Den Einstiegspunkt in Coleman kennen wir schon, vorgestern sind wir vorbeigefahren. Da gibt es sogar ein Wegweiser mit dem Hinweis „Forestry Trunk Road“. Wir biegen, von Osten aus der Prärie kommend nach Norden in die Road ein. In ein paar Spitzkehren geht es aus dem Ort heraus. Der Asphalt endet, nur noch Schotter. Die Piste schlängelt sich durch die Foothills. Logging Trucks sehen wir keine, dafür Camping Trailer rechts und links auf den Wiesen. Die Strecke fühlt sich an wie ein riesiger Campingplatz. Gelegentlich queren wir Cattle Guards, die hier in Alberta Texas Gates heißen. Hmm, wenn es hier Kühe gibt, scheint es sonst kein Wild zu geben…wir sehen auch keines, keinen Hirsch, keinen Elch und erst recht keinen Bären. Nur ein paar Rocky Mountains Bighorn Sheeps stehen am Rand des Weges. Für die ersten 65 Kilometer ist das Navi im Auto dann doch irgendwie der Meinung eine Route zu kennen und meinte, dass wir 2 Stunden brauchen würden. Bis zum Ende hielt es daran fest, auch als wir nach insgesamt einer Stunde wieder Asphalt unter den Rädern hatten.
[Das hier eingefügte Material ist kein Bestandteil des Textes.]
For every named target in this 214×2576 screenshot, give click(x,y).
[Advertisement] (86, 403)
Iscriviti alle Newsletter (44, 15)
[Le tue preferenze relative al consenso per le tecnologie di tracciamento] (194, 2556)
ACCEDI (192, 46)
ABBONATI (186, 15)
War’s das jetzt? Dafür so viele Legenden? Wir sind auf der Kananaskis Road. Wir fahren weiter nach Norden. Nach weiteren reichlich 100 Kilometern erreichen wir unser Tagesziel, den Lower Lake Campground im Peter Lougheed Provincial Park. Auch diesen hatten wir längst gebucht. Wie wir vor Ort sehen, geht das auch gar nicht mehr anders. Wer hier spontan vorbeikommt, findet am Visitor Center einen Public Hotspot. Diesen kann man nutzen, um damit online einen Platz zu buchen. Das einzige, was man vor Ort bezahlen kann und muss, ist der Alberta Pass, unser Beitrag für den Erhalt des Parks. Ansonsten sind wir seit nun 160 Kilometer offline – auch schön. Einen letzten Sack Holz organisieren wir für den Abend. Wir wetten auf schönes Wetter. Die kanadische Wetterseite, deren Vorhersagen auch im Visitor Center aushängen, zeigen für das ganze Wochenende strömenden Regen. Unsere norwegische Lieblings-App „yr.no“ zeigt ab 16.00 Uhr blauen Himmel.
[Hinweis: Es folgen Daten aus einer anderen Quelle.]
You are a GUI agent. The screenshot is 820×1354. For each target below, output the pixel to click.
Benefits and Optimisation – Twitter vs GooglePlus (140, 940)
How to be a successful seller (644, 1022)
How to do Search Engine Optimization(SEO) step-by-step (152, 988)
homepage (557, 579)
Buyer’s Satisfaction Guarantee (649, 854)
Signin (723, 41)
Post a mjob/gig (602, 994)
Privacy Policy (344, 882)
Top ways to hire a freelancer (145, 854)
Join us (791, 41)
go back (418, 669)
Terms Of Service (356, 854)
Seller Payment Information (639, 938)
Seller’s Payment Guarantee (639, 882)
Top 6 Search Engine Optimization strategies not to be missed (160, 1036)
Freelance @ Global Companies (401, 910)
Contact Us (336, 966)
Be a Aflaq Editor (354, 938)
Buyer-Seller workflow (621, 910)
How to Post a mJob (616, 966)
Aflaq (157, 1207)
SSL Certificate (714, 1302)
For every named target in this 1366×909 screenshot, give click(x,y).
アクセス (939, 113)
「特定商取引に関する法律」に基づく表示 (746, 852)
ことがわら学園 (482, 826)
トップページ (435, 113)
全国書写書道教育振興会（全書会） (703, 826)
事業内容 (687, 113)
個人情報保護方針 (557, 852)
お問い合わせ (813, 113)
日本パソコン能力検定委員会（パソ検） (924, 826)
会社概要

Das Wetter verspätet sich. Aber dann passiert es doch. Der Regen endet, erste blaue Flecken sind am Himmel zu sehen. Nicht viel später sieht die Umgegend so aus, wie wir uns das gewünscht haben. Auch die Präriehunde merken das.
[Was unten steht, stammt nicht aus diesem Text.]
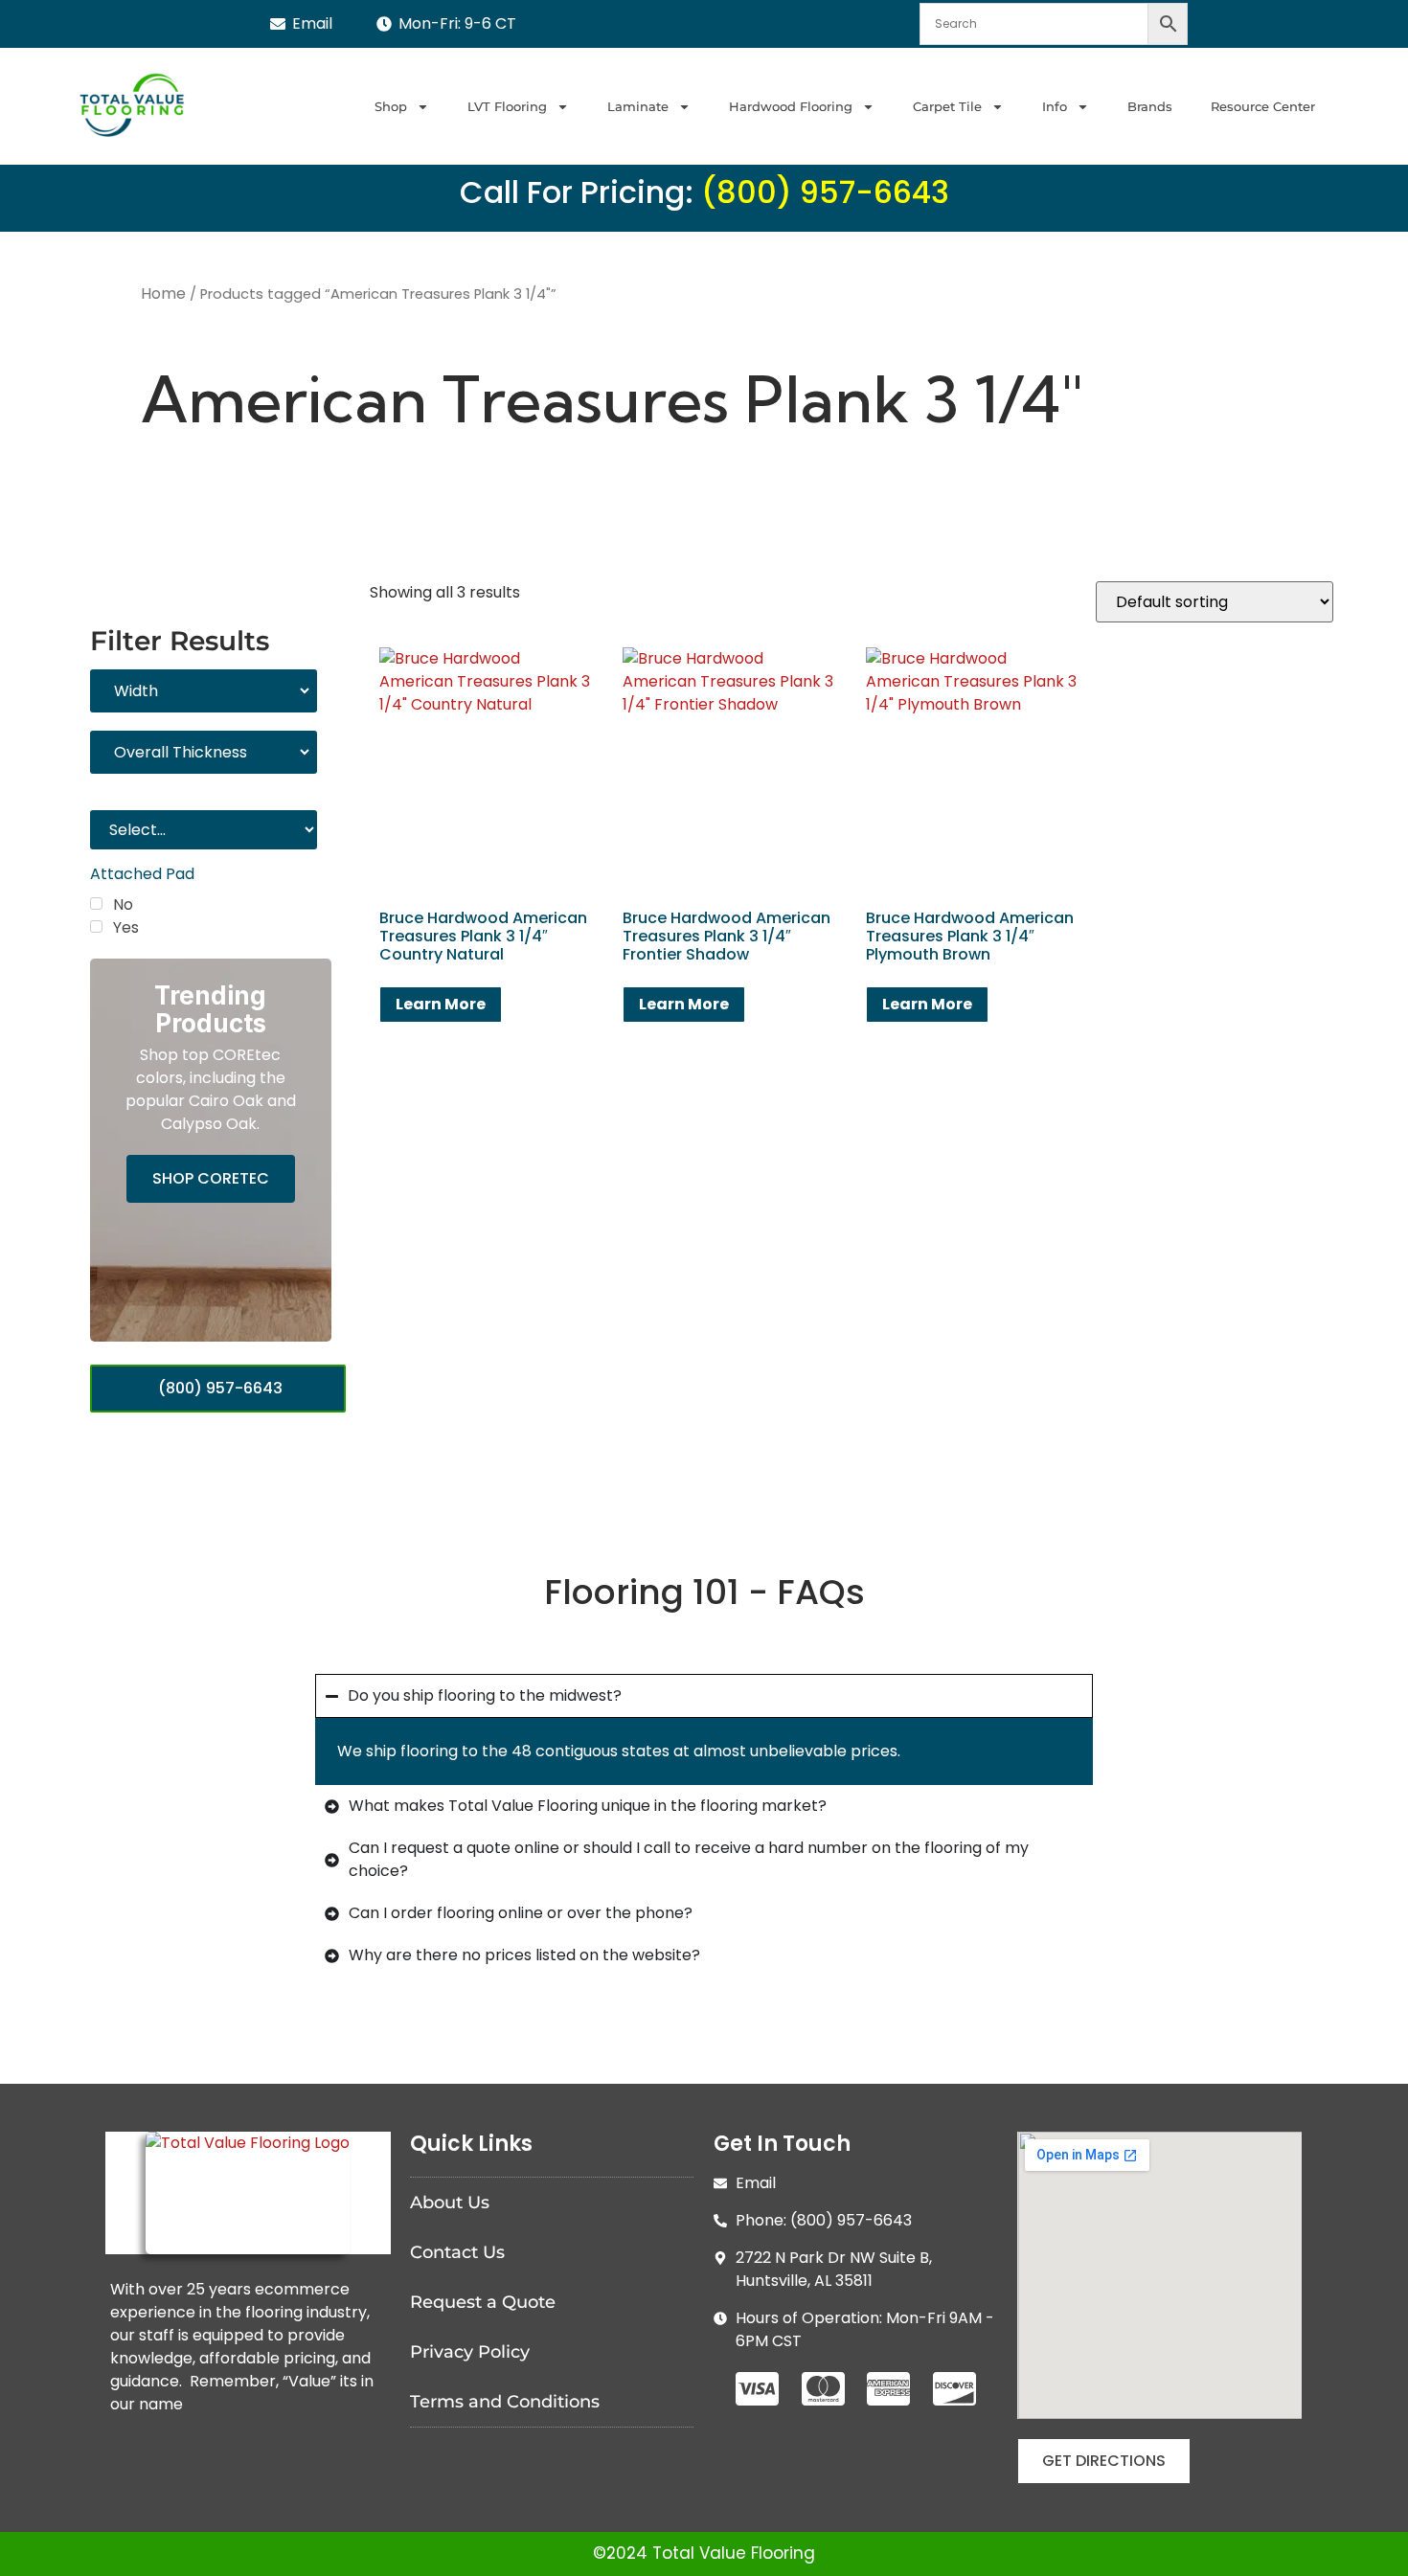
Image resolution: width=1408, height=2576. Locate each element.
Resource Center (1263, 106)
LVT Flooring (507, 106)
Zurück auf unserer Campsite verkochen wir weitere Reste aus unserem Kühlschrank. Danach setzen wir uns ans Feuer. Heute ist es etwas schwieriger, das Holz zu entzünden, da alles etwas feuchter ist. Aber wir sind erfahrene Lagerfeuerentfacher. Unsere Nachbarn haben weniger Erfolg. Das junge Pärchen, wahrscheinlich aus China, ist wahrscheinlich zum ersten Mal in ihrem Leben allein außerhalb der Zivilisation. Wir werden gefragt, ob wir Benzin zum Anzünden hätten. Natürlich nicht! Und ihr solltet das auch nicht benutzen! Wir schenken den beiden unsere letzten beiden Fire Starter. Eva bedrängt mich, bei den Beiden noch mal nachzuschauen, ob es auch funktioniert. Sie hatten tatsächlich die beiden Anzünder zwischen baumdicke Holzscheite gelegt. Also hole ich die Axt und mache das, was ich die letzten Abende immer wieder geübt hatte.

Am Morgen stellen wir fest, dass das erste Outdoor-Abenteuer der Beiden wohl vorzeitig abgebrochen wurde. Die übrigen Holzscheite würden für ein weiteres Feuer reichen. Wir haben viel Zeit. Heute wartet auf uns nur noch die Rückkehr in die Zivilisation bis kurz vor Calgary. Das Wetter dort ist wenig einladend. Das ist aber egal, außer Packen werden wir heute nichts mehr machen. Morgen früh geht unser Flug. Vorerst nehmen wir aber nicht die gut ausgebaute Kananaski Road, sondern versuchen uns noch einmal für etwa 70 Kilometer auf der „Forstfernstraße“. Dieses Teilstück ist schöner als das gestrige. Ein Abenteuer wird es trotzdem nicht.

In Canmore, Wintersportfans werden den Ort vielleicht kennen, fanden hier doch die nordischen Skiwettbewerbe der Olympischen Winderspiele 1988 statt, erreichen wir den Trans Canada Highway. Die Zivilisation hat uns wieder, ohne das sie uns wirklich verloren hatte. Unsere Geräte haben wieder Empfang. Aufgeregt vibrieren sie vor sich hin. Es gibt Nachrichten für Eva auf allen Kanälen aus vielen Ecken der Welt: gleich von nebenan😉 aus Chile, von der anderen Seite der Welt aus Laos, aus der Normandie, aus den Niederlanden – wie klein die Welt doch ist – und erst recht unsere Blase! Jedenfalls vielen Dank dafür, soll ich ausrichten.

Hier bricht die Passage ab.